What’s it about?
It’s not the one with the Bullingdon Club, it’s the one with the twat who burned £20 in front of a homeless man: Cambridge is the place to be if you want posh, superior dickheads everywhere but don’t quite have the stomach for Oxford.
Alternately packed with vile, obnoxious students – they’re not all rich, but they all know they’re better than you – and loud, obnoxious tourists, fight your way down the world’s narrowest pavements for a watery ice-cream and a gawp at some old shit.
Any good points?
Cambridge fosters many of society’s future culturemakers, so you’ll have ample chances to witness the next generation’s most prestigious actors, writers and musicians at the ADC Theatre. Or at least the ones whose parents are prestigious actors, writers and musicians.
If you’re yearning for something more authentic, stroll down King’s Parade and you’ll be treated to a wide range of street performers, from buskers singing Oasis to buskers singing Ed fucking Sheeran to a man outside Boots shouting that you’re going to hell. The grassroots of the arts is flourishing.
Wonderful landscape?
Take in all of the beauty and history of the university buildings, dating back up to eight centuries. Marvel at the students flitting in and out of them while you’re not allowed. Allow yourself no little resentment about this, especially as your taxes subsidise them and they wouldn’t even grant you an interview when you were 18.
That should take a couple of hours, then you will be free to stare at the miles and miles of surrounding entirely featureless countryside. Like flat fields? And a horizon that’s about 400 yards away? Because that’s what fenland is.
Hang out at…
Take in the city with a traditional punting tour; traditional in the centuries-old Cambridge custom of rinsing tourists for cash. You’ll spend an hour crashing into alternate banks of the most congested bit of the river if you punt yourself, or alternatively joining the traffic while an adolescent guide shouts his script about stuff you can’t see between arguments with other inadequate and/or pissed punters.
Hungry?
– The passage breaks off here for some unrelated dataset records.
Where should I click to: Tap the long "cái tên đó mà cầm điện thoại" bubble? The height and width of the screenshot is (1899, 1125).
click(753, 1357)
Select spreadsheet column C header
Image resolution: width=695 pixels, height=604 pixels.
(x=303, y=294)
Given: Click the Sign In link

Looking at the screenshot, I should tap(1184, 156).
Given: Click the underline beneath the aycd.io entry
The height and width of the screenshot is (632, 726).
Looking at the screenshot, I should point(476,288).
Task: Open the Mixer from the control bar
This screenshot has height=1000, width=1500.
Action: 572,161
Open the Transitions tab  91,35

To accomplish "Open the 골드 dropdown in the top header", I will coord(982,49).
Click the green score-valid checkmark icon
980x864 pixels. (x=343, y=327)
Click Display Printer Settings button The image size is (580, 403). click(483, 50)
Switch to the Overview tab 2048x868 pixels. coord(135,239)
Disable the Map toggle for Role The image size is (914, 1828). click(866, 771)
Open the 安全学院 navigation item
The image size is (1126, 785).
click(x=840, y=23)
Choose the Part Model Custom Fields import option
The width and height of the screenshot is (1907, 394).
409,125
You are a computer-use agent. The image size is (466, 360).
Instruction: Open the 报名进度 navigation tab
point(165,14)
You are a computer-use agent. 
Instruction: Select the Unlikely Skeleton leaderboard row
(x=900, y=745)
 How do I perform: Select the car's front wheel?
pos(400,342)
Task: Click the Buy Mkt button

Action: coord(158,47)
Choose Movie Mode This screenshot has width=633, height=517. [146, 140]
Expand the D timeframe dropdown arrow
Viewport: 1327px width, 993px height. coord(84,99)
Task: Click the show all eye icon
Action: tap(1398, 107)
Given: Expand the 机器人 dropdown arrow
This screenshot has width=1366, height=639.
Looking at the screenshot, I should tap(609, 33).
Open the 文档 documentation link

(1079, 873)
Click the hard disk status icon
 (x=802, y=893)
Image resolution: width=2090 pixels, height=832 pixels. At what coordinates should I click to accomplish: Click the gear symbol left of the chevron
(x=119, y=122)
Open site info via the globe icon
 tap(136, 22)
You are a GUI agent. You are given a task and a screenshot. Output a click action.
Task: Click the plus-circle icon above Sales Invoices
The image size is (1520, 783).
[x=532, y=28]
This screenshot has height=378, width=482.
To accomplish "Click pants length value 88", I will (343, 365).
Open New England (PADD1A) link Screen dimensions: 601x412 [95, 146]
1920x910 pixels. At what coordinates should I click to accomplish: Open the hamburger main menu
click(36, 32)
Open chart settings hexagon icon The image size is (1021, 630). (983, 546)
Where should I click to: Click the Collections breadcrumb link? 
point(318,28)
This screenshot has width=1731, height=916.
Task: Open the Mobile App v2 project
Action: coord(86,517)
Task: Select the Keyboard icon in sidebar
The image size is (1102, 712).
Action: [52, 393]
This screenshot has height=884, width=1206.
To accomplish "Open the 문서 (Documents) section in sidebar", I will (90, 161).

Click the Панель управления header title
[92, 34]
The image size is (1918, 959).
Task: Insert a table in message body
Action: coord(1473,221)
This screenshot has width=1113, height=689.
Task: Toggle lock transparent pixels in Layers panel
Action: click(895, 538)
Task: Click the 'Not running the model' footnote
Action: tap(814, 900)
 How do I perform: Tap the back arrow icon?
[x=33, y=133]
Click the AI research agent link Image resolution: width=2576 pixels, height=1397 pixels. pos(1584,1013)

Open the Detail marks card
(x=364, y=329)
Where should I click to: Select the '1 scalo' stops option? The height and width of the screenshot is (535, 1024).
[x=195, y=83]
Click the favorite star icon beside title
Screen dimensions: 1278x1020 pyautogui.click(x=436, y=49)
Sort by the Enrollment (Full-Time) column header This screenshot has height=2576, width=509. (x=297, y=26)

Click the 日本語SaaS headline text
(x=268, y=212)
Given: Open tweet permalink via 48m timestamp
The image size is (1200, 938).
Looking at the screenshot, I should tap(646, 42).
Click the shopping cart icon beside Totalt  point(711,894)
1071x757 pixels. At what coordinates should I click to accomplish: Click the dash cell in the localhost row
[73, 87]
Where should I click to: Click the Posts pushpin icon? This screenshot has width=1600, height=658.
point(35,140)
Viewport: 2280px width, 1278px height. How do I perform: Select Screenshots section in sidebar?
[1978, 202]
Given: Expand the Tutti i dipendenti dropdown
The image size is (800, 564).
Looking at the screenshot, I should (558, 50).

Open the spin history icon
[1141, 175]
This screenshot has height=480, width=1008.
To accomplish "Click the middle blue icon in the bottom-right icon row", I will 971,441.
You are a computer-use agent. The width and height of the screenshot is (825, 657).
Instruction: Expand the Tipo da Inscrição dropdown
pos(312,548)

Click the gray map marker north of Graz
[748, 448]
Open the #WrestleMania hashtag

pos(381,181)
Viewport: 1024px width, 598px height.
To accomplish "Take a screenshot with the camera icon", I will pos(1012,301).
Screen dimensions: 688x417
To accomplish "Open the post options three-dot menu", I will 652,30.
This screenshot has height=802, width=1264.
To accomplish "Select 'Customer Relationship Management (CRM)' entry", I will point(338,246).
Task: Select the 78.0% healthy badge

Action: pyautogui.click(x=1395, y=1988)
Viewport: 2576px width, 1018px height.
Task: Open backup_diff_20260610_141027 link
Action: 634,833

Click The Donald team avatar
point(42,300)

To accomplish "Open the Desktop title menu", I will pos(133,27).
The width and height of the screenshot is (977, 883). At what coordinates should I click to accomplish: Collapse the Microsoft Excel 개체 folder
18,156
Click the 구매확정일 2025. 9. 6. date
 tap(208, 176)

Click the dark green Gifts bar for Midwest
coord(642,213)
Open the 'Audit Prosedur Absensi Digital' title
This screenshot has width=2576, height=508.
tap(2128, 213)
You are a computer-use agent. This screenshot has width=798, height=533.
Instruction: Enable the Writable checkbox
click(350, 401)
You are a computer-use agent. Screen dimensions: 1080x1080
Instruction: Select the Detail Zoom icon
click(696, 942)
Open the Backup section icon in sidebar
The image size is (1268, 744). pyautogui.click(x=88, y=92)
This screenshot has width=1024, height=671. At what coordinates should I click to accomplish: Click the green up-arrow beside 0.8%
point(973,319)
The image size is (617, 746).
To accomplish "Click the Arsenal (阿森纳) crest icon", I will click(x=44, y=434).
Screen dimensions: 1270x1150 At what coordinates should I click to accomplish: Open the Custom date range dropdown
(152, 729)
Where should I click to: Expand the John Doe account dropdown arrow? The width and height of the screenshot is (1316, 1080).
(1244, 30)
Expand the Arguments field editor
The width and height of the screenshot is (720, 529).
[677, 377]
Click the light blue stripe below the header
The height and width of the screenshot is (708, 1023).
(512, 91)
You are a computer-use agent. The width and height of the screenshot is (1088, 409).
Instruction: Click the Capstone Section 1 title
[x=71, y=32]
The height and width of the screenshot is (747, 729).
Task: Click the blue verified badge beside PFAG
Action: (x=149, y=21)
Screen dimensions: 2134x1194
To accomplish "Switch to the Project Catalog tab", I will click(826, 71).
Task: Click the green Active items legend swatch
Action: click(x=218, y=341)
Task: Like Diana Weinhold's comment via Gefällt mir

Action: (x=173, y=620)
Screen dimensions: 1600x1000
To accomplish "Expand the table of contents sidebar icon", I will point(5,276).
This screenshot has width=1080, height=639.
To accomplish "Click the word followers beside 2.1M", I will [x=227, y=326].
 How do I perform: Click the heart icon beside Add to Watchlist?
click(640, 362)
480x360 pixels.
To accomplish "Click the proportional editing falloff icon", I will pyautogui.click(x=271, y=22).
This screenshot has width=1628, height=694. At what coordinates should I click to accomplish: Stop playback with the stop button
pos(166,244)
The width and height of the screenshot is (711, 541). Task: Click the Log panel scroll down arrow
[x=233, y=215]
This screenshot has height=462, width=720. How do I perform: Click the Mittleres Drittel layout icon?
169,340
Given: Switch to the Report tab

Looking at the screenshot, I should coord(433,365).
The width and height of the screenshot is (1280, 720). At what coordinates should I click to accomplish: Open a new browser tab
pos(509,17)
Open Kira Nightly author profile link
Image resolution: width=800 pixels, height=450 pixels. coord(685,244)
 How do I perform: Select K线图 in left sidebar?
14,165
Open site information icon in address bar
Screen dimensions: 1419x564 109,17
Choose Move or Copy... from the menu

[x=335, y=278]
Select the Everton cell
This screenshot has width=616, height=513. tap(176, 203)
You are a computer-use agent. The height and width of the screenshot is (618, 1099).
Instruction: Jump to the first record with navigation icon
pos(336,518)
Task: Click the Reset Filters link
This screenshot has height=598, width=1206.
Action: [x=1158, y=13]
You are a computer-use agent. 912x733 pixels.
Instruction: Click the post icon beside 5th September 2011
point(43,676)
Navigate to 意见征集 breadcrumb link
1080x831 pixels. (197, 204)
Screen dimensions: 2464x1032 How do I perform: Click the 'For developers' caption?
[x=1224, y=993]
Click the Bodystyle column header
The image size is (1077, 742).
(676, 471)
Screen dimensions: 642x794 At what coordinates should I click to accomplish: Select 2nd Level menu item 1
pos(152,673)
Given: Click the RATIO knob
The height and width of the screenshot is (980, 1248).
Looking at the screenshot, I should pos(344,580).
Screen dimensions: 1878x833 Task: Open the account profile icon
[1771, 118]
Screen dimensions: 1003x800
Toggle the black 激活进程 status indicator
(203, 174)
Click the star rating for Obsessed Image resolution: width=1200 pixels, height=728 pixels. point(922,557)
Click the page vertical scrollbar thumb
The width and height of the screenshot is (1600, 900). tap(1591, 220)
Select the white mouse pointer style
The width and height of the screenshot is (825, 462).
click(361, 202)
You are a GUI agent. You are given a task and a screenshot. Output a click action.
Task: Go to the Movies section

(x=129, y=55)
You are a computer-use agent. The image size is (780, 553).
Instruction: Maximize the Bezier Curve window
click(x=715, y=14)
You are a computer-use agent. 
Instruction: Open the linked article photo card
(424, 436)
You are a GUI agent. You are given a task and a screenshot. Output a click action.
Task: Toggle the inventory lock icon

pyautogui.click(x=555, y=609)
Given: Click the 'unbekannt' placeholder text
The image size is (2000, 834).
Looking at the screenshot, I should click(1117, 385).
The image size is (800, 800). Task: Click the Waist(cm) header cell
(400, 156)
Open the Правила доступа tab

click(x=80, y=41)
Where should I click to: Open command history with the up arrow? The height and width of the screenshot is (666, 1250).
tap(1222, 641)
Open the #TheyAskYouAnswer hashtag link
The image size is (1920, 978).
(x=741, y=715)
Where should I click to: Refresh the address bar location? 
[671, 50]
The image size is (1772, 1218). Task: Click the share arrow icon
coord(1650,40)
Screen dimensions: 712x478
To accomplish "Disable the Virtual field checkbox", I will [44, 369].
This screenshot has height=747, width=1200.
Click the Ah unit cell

Weave through pickpockets and wasps for a snack from the market, or return at 2am, lightly shitfaced, for a grease-dripping nightmare at the establishment known by students as ‘the van of death’. If you’re strapped for cash but still have some pride to burn through, enjoy a DIY dessert by harassing the free sample man outside the fudge shop.
Where to buy?
You think you can afford to buy in central Cambridge? Where a three-bed terrace costs £650,000? Yeah fuck off. Getting on the property ladder is hard enough when you’re not getting gazumped by a university college still blindingly rich off their cash from Henry VIII.
Going further out? Most of that land’s being bought out by tech companies building fancy business campuses. Convince Microsoft you’re an AI and maybe you can doss down in a data centre.
From the streets:
Donna Sheridan, aged 19: “I was worried that, coming from York, I’d feel out of place here if everyone was all snooty old money and that. But they don’t even bother talking to me long enough to be snobby, because with my accent they just assume I’m kitchen staff.”
Norman Steele, aged 62: “I’m not a student and actually live here. I’m considered worse than vermin, as my family has been for six generations.”